Mbah Saridin pun ikut tertawa, “Tapi ini spesial. Nanti mau kutulis nasihat di
batu itu. Apa kamu mau memesan batu ini untuk kuburanmu nanti Ri?, atau kamu
saja Har?. Lumayan, kuburanmu nanti mirip kuburan-kuburan tokoh besar, ada
pesan hikmahnya di bagian nisannya.” Harto dan Kamari terdiam sejenak. “Ah Mbah
Din ini kalau ngomong suka njeplak. Kami masih muda mbah, hahahaha,” jawab
Kamari sambil menyeka keringatnya yang tiba-tiba keluar di jidatnya.
“Khakhakha,
kalian berdua takut rupanya. Dasar anak muda yang masih betah di dunia.”
Obrolan
mereka berlanjut, dan Mbah Saridin masih terus melanjutkan pekerjaannya.
-----------------------
Esoknya,
orang-orang dibuat hebot dengan berita subuh tadi. Kamari tak sempat berganti
baju, ia masih berselimut sewek dan berlari sekencang-kencangnya dari teras
rumahnya. Orang-orang sudah berduyun-duyun memikul wadah berisi beras sambil
tak henti-hentinya mulut mereka nyerocos soal keganjilan subuh tadi.
Harto
dan dua orang tetangganya yang ia ajak mengambil kijing pun ikut terbelalak
melihat apa yang terjadi. Kamari termangu menatap Mbah Saridin sudah terbaring
tak bernyawa di atas amben. Suara yasin dan tahlil yang keras membuat Kamari
merinding. Ya, subuh tadi ajal menjemput Mbah Saridin. Orang-orang masih
sedikit celingukan tak percaya. Kemarin Mbah Saridin masih tampak sibuk dengan
pekerjaannya di garasi, kini sudah terbaring tak berdaya.
Pemakaman
berjalan khidmat. Orang-orang berduyun-duyun datang dan mendoakan Mbah Saridin.
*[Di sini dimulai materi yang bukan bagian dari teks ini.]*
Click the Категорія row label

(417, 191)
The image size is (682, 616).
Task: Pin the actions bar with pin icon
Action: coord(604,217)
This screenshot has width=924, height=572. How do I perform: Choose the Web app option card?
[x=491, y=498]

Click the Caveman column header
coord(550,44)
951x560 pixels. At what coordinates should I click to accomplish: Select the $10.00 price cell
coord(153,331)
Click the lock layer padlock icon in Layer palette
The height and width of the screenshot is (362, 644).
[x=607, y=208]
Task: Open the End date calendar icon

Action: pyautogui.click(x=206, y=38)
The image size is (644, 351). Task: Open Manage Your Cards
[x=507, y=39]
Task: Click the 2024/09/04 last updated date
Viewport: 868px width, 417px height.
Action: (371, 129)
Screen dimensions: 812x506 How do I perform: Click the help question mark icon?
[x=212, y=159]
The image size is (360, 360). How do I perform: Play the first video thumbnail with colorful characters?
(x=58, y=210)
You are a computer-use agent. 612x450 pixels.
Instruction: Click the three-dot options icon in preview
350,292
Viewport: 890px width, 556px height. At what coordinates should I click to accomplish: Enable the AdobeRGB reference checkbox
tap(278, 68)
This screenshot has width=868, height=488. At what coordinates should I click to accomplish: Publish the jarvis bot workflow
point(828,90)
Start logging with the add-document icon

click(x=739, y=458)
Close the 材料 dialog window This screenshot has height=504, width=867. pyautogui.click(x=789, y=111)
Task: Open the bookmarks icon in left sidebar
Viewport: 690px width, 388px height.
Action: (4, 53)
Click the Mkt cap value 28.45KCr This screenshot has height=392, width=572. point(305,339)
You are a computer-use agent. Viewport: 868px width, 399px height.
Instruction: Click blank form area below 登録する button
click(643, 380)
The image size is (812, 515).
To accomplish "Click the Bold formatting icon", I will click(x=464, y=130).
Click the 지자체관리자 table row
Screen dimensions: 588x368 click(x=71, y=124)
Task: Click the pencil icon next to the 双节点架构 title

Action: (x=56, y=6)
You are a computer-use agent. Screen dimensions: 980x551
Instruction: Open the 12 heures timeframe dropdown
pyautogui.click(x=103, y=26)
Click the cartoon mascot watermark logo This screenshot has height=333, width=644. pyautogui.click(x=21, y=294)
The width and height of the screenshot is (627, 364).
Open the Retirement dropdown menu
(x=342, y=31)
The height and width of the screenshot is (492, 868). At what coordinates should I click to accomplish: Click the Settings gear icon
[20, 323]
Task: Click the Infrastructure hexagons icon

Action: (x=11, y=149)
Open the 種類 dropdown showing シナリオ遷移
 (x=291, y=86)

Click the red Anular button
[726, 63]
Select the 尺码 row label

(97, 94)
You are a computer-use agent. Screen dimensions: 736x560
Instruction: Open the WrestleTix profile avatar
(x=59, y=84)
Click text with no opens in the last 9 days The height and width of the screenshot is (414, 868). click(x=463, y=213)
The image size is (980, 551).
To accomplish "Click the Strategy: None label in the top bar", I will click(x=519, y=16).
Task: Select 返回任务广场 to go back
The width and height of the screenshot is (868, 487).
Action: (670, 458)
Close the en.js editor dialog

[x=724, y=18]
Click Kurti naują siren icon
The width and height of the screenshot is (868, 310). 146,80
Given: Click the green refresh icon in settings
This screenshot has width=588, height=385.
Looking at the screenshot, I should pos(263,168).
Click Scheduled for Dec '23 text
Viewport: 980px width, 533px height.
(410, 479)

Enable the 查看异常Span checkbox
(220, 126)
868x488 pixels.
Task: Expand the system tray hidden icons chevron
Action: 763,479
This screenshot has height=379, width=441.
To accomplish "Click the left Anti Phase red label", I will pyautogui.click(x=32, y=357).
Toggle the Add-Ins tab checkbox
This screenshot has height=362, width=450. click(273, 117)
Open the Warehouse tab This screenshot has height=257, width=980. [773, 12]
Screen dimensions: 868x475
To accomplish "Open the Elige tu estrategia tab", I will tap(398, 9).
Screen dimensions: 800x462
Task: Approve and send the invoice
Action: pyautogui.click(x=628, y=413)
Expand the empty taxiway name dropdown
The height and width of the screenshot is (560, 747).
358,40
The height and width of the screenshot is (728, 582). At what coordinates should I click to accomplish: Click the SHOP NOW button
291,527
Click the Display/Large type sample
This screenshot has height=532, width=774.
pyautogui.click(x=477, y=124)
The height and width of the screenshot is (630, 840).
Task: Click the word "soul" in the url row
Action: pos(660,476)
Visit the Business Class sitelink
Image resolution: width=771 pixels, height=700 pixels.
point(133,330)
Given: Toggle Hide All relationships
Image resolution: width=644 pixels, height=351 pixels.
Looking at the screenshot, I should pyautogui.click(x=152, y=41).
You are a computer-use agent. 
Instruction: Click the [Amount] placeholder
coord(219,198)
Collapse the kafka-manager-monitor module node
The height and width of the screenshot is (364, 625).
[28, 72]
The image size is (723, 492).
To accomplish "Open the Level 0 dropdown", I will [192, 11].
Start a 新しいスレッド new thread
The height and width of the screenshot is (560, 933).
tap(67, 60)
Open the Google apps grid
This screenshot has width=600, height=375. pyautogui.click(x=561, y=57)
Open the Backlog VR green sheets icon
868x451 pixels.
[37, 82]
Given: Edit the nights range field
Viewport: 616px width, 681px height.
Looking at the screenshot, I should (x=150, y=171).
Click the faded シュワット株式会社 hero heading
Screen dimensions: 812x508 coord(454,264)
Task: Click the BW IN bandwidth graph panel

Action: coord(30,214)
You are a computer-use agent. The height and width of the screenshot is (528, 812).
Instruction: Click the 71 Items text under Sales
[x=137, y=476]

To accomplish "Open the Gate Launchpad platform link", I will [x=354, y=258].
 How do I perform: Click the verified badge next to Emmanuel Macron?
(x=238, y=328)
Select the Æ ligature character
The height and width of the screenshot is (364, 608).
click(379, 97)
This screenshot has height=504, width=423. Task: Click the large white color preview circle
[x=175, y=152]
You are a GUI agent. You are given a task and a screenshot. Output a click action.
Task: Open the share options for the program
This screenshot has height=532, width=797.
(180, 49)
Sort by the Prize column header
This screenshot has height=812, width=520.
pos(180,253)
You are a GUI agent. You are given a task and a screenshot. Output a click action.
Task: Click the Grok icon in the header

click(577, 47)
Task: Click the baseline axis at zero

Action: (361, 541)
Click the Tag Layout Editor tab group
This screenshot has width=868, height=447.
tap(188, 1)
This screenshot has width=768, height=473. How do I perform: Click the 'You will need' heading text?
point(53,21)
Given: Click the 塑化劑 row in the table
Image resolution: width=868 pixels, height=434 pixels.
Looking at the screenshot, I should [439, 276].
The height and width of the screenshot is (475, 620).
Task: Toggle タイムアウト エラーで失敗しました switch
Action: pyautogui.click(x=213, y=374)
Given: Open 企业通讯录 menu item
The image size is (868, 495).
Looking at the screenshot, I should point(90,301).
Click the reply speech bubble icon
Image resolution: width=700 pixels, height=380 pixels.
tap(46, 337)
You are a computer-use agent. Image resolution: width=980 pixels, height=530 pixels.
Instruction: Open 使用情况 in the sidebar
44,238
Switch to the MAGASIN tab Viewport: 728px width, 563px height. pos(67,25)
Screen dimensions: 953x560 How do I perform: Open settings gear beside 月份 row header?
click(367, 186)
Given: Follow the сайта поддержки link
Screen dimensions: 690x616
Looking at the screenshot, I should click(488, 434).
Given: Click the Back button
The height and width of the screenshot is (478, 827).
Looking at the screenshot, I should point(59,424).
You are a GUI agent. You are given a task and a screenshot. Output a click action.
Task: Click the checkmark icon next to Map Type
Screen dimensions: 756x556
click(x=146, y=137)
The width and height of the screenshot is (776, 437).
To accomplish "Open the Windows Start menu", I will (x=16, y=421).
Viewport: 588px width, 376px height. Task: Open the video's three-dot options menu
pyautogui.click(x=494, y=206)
Kini, sosok andalan orang-orang desa membuat nisan itu sudah tiada. Dan tak
lupa, nisan batu yang kemarin sempat ditertawakan Kamari dan Harto, kini terdampar
di atas gundukan tanah kuburan Mbah Saridin. Mbah Saridin telah berwasiat pada
anaknya agar kuburannya tak dikijing. Bahkan ia sendiri yang meminta jika batu
yang ditulisnya kemarin malam itu yang nantinya akan menjadi nisan di
kuburannya suatu saat nanti. Dan rupanya, Mbah Saridin menulis batu nisannya
itu ditemani malaikat maut kemarin malam.
‘Manusia
dari tanah dan akan kembali ke tanah. Ketika manusia mati, mereka akan
dilupakan dan bahkan manusia akan ditelan bumi, walau nisan mereka menjulang
setinggi langit’ begitu epitaf yang tertulis di batu nisan Mbah Saridin,
dan orang-orang dibuat terhenyak dengannya.
-----------------
Seminggu
sudah tahlil di rumah Mbah Saridin diselenggarakan. Kuburannya pun tak pernah
sepi. Beberapa kali peziarah dari luar kota datang ke makam Mbah Saridin. Dan
yang membuat orang-orang terkejut adalah banyak pejabat-pejabat dengan
mobil-mobil mewah mereka datang ke kuburan Mbah Saridin. Ternyata Mbah Saridin
benar-benar orang terkenal, batin Kamari.